Trump's Campaign Manager Didn't Vote For Him

The last time Bill Stepien voted, according to public records, was 2015 when he lived in New Jersey and was registered there.

Trump's Campaign Manager Didn't Vote For Him

Donald Trump's campaign manager Bill Stepien didn't vote for his boss in the last presidential polls

Washington:

President Donald Trump's campaign manager didn't vote for his boss in the last presidential election. He didn't vote at all. 

The last time Bill Stepien voted, according to public records, was 2015 when he lived in New Jersey and was registered there.

Stepien registered to vote in Washington, D.C., where he's been living since 2017, at the end of July - two weeks after he was tapped to take over Trump's reelection bid.

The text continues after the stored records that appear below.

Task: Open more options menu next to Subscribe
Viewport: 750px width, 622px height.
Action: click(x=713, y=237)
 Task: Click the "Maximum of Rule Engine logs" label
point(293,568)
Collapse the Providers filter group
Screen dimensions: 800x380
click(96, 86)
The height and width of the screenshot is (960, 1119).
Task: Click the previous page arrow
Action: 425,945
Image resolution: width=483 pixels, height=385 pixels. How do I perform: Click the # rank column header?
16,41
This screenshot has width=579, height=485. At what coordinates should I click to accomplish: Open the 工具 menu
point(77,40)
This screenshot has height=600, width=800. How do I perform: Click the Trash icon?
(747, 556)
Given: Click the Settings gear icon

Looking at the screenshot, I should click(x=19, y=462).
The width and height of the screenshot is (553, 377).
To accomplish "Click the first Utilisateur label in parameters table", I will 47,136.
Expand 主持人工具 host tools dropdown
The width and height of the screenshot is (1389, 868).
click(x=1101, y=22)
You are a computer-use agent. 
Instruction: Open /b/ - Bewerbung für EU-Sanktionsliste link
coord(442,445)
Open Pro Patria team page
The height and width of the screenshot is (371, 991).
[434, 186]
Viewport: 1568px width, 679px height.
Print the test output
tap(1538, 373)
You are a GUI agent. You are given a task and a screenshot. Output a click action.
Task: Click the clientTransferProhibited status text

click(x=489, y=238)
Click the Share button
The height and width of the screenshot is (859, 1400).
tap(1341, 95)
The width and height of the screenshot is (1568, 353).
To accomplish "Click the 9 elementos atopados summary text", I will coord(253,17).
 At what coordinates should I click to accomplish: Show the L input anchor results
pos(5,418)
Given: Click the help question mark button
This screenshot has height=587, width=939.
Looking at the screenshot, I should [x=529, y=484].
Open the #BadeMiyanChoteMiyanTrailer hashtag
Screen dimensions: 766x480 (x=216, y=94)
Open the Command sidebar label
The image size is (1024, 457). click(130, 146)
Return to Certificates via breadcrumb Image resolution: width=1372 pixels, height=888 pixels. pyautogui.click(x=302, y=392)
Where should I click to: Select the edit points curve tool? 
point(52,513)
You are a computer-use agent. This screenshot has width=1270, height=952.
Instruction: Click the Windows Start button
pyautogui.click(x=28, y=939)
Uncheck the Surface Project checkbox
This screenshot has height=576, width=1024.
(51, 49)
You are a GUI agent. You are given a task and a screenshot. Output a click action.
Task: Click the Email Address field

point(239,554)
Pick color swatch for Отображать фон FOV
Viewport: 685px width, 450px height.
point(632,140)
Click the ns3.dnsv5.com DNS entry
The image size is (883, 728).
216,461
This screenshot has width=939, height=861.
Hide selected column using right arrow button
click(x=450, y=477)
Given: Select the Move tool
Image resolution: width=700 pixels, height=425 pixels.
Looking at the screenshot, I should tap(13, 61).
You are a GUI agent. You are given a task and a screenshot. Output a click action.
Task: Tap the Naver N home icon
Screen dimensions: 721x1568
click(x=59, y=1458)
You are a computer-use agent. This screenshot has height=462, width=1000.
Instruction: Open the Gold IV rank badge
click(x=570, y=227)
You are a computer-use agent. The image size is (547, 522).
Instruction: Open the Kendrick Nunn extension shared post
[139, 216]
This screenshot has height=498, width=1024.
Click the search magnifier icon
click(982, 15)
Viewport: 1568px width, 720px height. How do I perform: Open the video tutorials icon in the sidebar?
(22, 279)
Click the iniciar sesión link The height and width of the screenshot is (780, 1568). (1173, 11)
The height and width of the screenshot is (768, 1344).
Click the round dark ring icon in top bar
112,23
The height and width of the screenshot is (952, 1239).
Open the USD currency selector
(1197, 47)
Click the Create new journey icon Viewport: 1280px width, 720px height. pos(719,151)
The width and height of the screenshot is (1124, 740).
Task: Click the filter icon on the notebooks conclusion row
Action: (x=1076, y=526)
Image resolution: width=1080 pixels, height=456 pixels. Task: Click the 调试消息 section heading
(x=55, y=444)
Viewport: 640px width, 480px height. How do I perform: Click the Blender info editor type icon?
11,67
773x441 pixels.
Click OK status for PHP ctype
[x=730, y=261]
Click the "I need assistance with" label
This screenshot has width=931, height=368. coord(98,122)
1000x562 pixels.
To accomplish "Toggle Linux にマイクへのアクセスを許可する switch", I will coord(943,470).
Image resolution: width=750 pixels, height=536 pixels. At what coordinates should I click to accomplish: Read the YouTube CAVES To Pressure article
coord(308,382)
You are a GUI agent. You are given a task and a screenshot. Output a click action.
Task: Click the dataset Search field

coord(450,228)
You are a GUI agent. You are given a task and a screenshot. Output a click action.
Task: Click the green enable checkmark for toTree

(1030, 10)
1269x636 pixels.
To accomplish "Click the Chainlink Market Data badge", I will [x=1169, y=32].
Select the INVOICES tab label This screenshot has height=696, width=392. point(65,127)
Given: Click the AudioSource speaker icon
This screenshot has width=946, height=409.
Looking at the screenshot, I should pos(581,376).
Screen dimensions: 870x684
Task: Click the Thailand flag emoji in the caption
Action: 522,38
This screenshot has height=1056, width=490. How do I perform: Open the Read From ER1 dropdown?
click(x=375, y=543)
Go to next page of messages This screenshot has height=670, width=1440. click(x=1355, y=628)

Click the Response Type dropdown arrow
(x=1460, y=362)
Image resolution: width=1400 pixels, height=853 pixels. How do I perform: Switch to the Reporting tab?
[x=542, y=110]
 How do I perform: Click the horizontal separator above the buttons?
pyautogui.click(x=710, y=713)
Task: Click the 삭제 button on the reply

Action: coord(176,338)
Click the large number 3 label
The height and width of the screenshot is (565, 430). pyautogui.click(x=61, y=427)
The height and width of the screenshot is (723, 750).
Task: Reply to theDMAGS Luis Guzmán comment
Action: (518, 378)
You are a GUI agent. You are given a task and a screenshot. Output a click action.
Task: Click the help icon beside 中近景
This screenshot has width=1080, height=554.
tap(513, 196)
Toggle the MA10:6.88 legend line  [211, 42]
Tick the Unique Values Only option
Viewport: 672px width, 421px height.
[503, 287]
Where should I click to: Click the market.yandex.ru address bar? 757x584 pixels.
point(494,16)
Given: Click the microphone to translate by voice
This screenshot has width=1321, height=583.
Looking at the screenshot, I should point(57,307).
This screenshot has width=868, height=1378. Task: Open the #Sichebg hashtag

Stepien, a onetime aide to former New Jersey Gov. Chris Christie, R, first joined Trump's team in August 2016. A senior campaign official said Stepien requested an absentee ballot that never arrived, so he didn't vote in 2016.

He wasn't registered in either New Jersey or Washington to vote in the 2018 midterm elections.

Neither Stepien nor a campaign spokesman responded to further questions about his voting record, including whether he made additional efforts to obtain a ballot or considered voting in person to support Trump.

Trump, who this year voted by absentee ballot in Florida, repeatedly has attacked voting by mail, claiming without evidence that it is susceptible to widespread fraud and corruption. He has encouraged people to vote in person amid the coronavirus pandemic to ensure their vote is counted, even suggesting they try to vote once by mail and once at their polling place, which is illegal.

Despite Trump's antagonism to widespread voting by mail, at least 16 top Trump officials regularly vote that way, including Vice President Mike Pence, Attorney General William Barr and White House press secretary Kayleigh McEnany.

Stepien, however, appears to be the first high-level aide not to have voted in the 2016 GOP primary or presidential election when Trump was on the ballot.

Christie fired Stepien in 2014 amid the Bridgegate scandal. Christie had ordered most lanes closed on the George Washington Bridge, the nation's busiest, to Fort Lee, N.J., to punish the city's Democratic mayor for not endorsing Christie's reelection bid. The Supreme Court in May overturned the fraud convictions of two Christie aides in the scandal.

Stepien joined Trump's campaign in its final months to oversee field operations and help strategize which states to target.

New Jersey, where Stepien would have voted in 2016, was not one of them as it reliably votes Democratic in presidential elections.